Affirmative governmental decentralization can take different forms. Top-down governmental decentralization typically is initiated by the controlling governmental entity and its center of authority. Top-down decentralization is often motivated by fiscal considerations. A federal authority may consider decentralized solutions in an effort to find additional resources to pay off government debt or pay for services. By contrast, bottom-up governmental decentralization can result from regional governmental units and localities. Bottom-up governmental decentralization is often a result of an agreed upon combination of authority between the controlling federal or central government and their regional counterparts. Bottom-up governmental decentralization often follows from a realization that local or regional governmental responsiveness is superior. It increases local authority participation and often increases long-term political stability in the region.
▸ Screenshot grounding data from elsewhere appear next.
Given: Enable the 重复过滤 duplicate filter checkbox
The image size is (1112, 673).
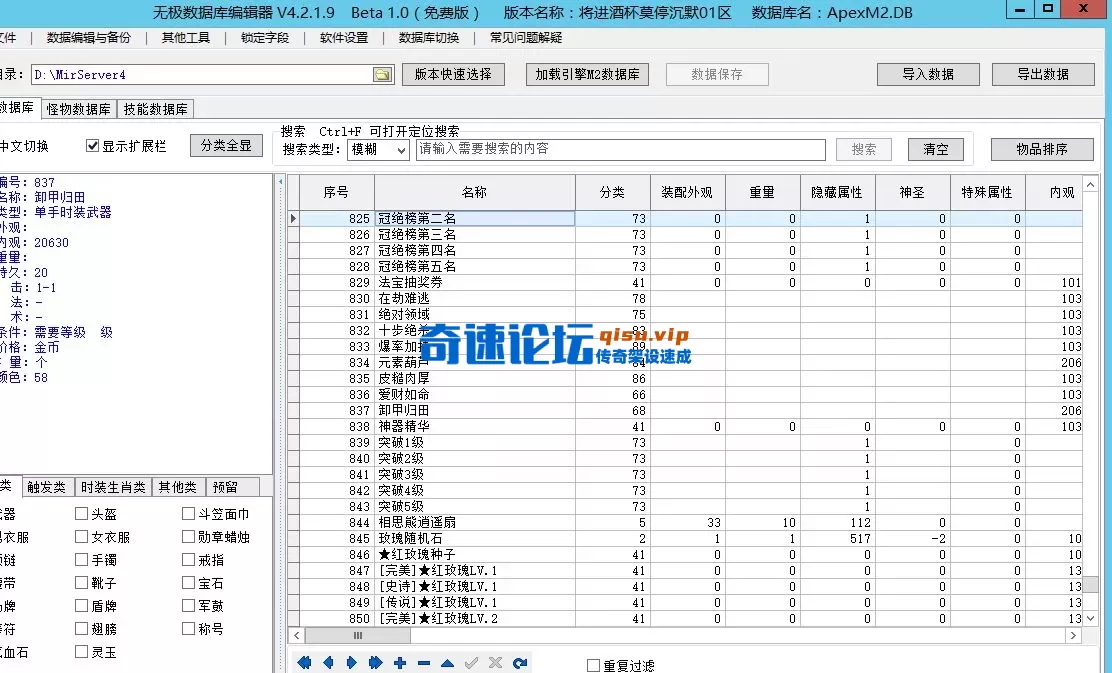Looking at the screenshot, I should click(593, 664).
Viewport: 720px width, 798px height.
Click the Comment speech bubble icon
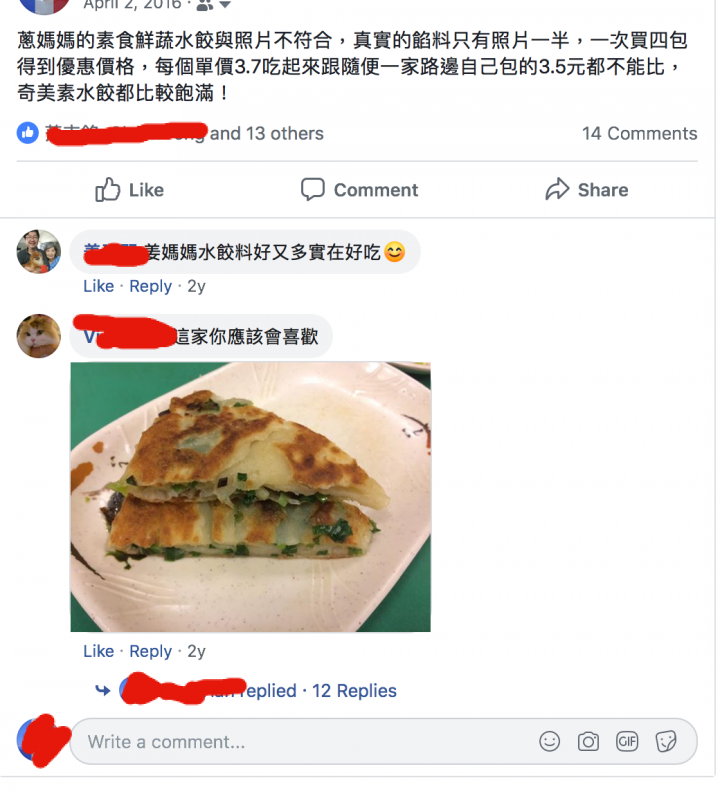tap(312, 189)
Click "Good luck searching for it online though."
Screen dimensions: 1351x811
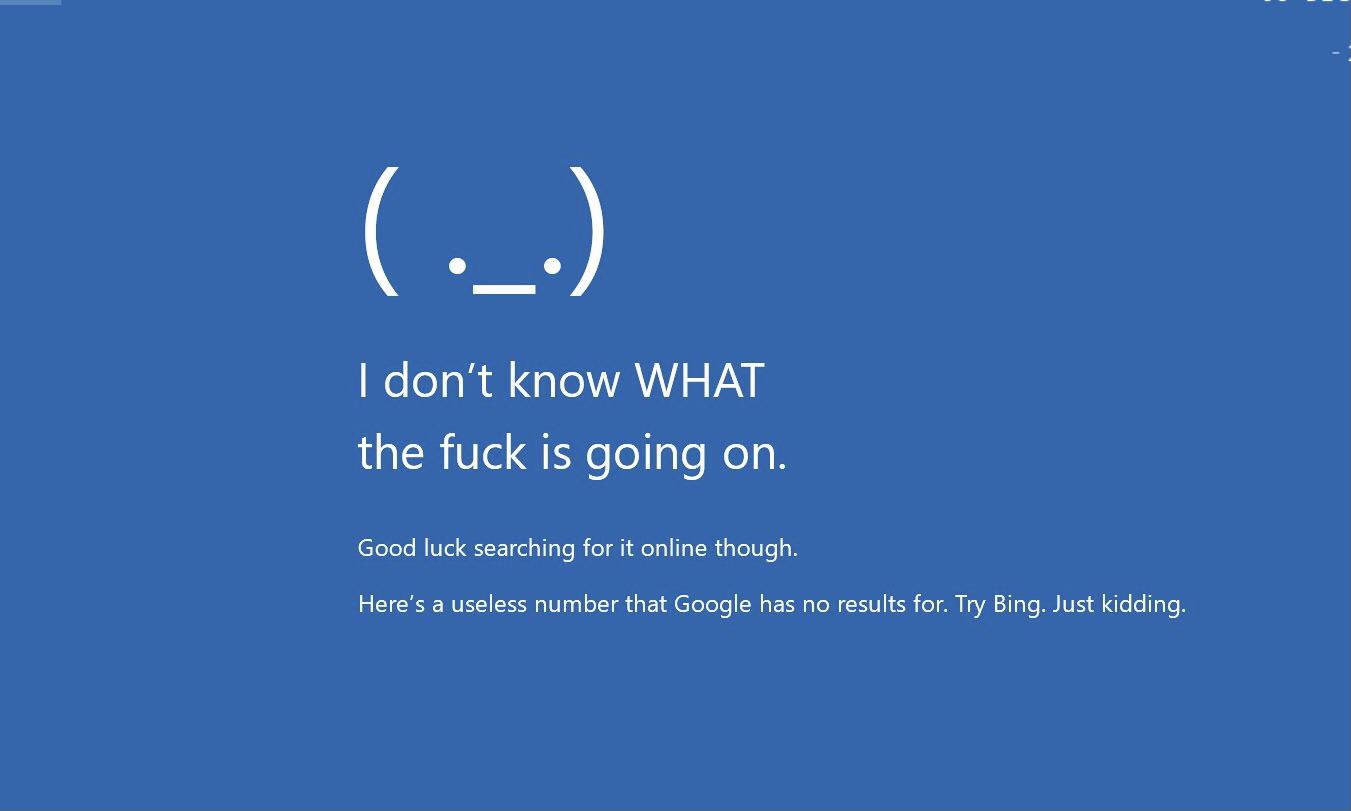pyautogui.click(x=577, y=549)
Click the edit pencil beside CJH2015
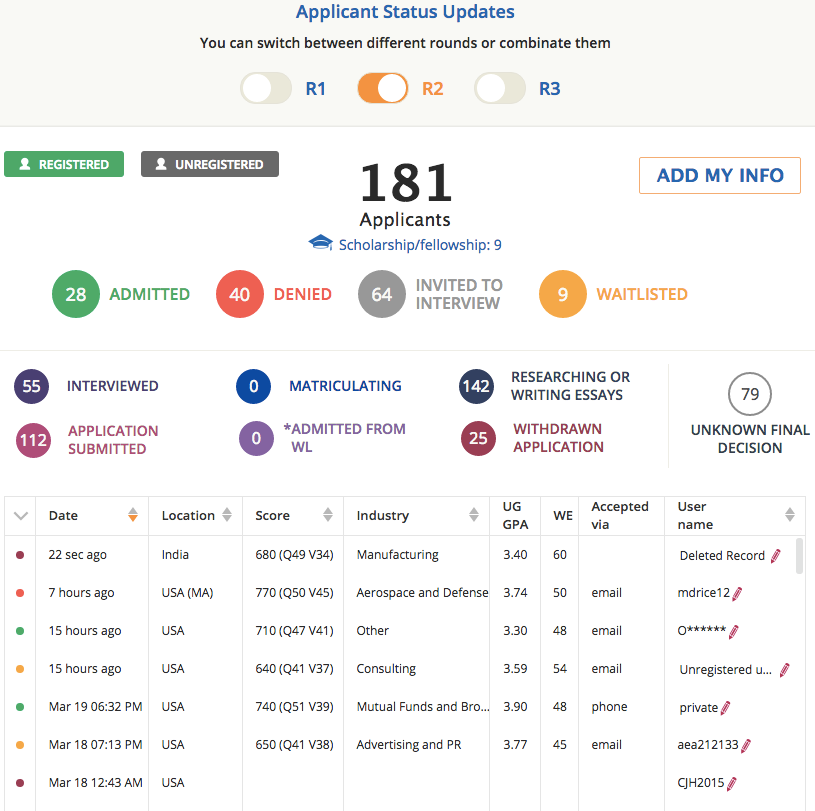 732,783
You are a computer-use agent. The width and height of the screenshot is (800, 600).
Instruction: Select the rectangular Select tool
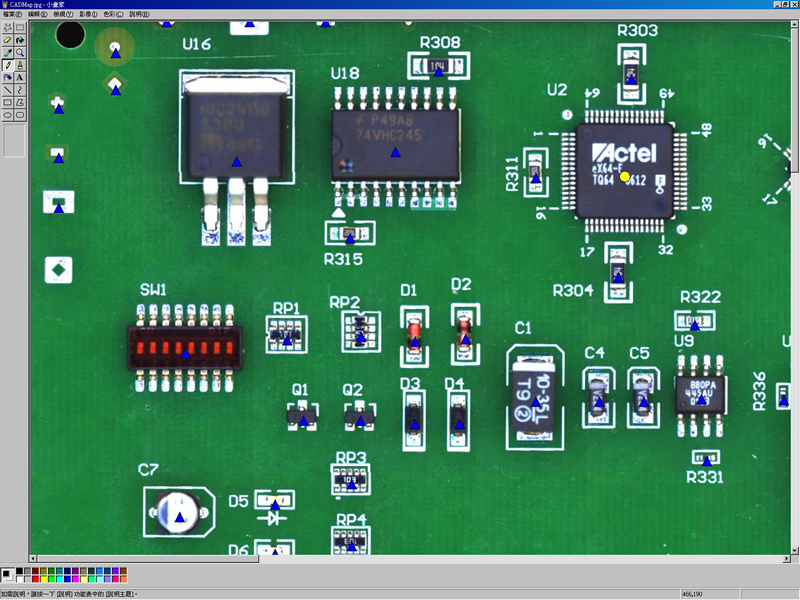[20, 28]
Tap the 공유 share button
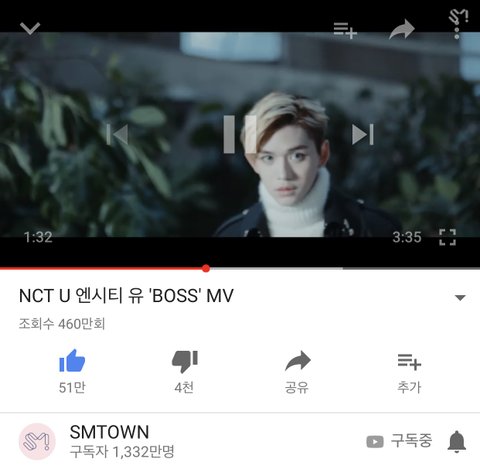The height and width of the screenshot is (469, 480). [298, 372]
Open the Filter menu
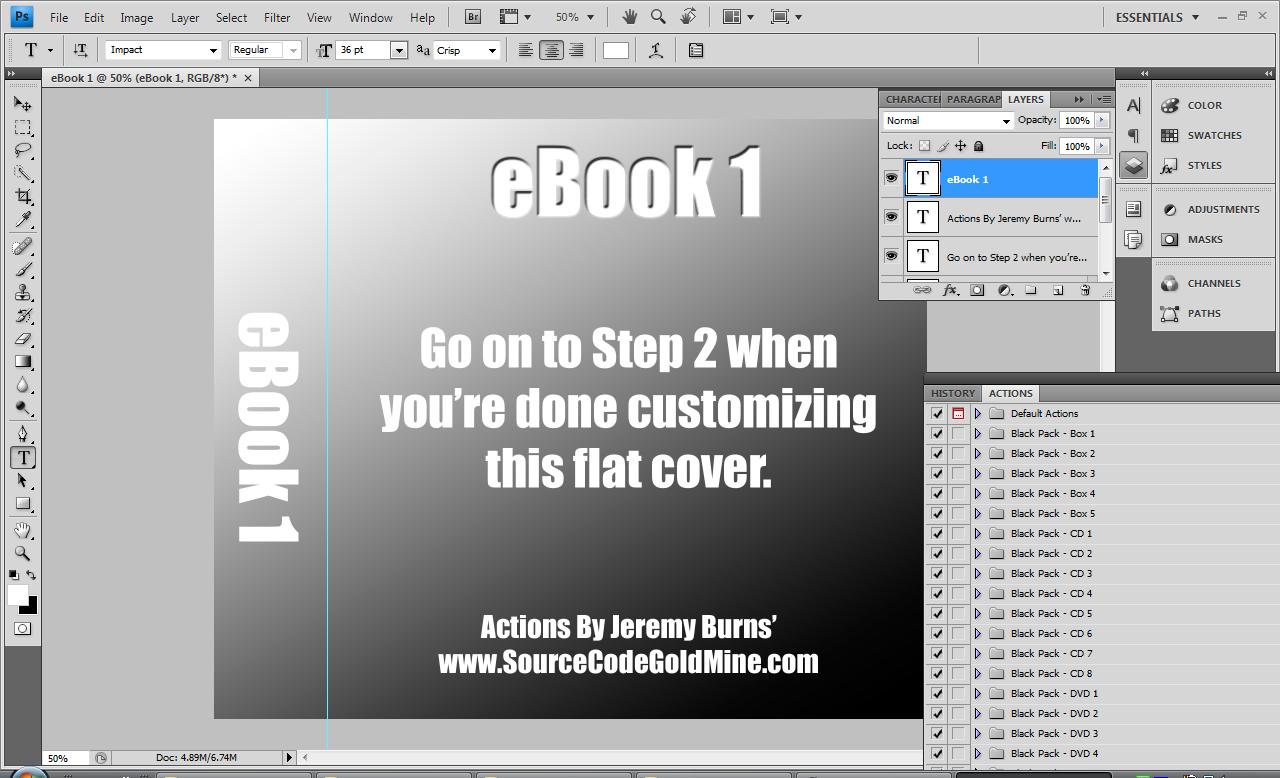This screenshot has height=778, width=1280. pos(276,17)
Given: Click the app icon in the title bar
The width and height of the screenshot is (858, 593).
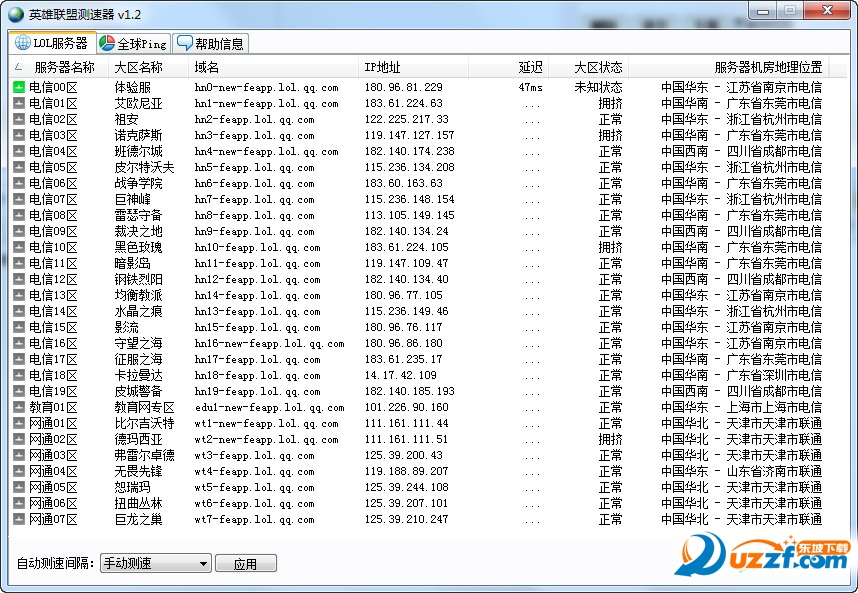Looking at the screenshot, I should tap(15, 11).
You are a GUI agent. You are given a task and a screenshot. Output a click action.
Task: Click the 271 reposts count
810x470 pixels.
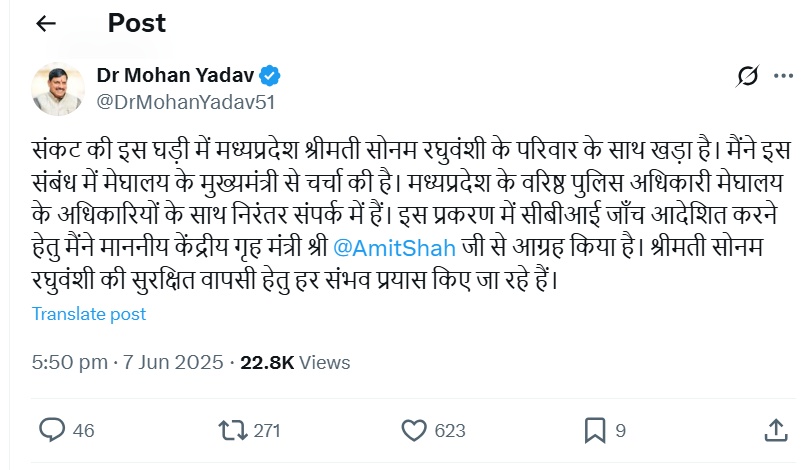pos(267,431)
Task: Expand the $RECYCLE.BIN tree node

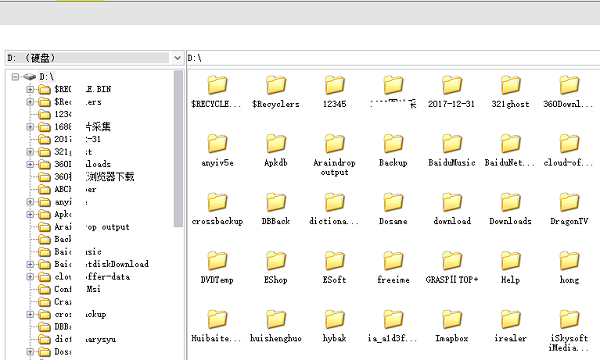Action: 30,89
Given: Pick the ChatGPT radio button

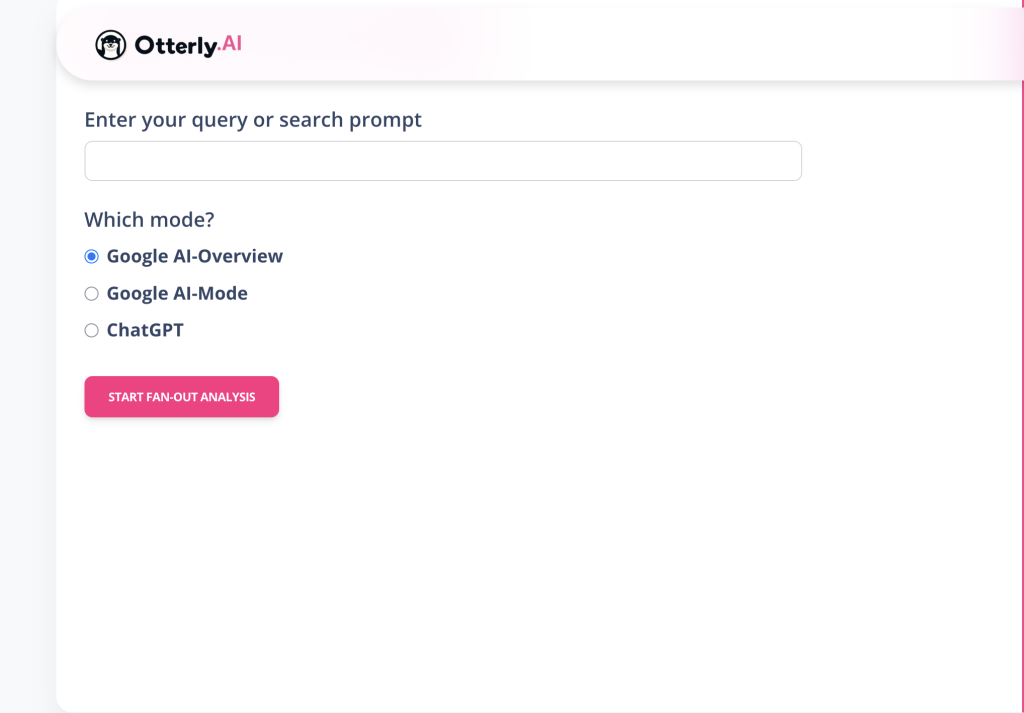Looking at the screenshot, I should 92,331.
Silent governmental decentralization is the process of decentralization that is not based on explicit policies. While most political decentralization is based on policy changes and affirmative reform efforts, silent governmental decentralization may occur as a result of inevitable changes in policy emphasis, networks, and resource availability.[21] Such silent political change can lead inevitably to a more decentralized system.

Governmental decentralization often takes place during times of political or economic crises. The fall of a regime and the resultant power vacuum often causes power struggles. It is during those power struggles that forms of political decentralization emerge. For example, at the end the second decade in the 21st century, the increasing crises of legitimacy in politics resulted in democratically legitimized governmental decentralization. Political and regulatory decentralization of society are often public reactions to increasing economic decline, demands of minorities for a greater say in local governance, the general weakening legitimacy of the public sector, government’s inability to fund services, the overall decline in government services, and global and international pressure on countries with inefficient, undemocratic, overly centralized systems. Decentralization reforms of government are typically motivated by society’s desire to find solutions to new geopolitical problems, such as the emergence of a new automated workforce that replaces existing and traditional employment opportunities, the human migration from Africa to Europe, the disillusionment of large parts of society with existing political and social institutions, such as the European Union, the Brexit movement, among many other political issues that require solutions. Decentralization in the aftermath of political crises depends on forms of experimentation with decentralized functions.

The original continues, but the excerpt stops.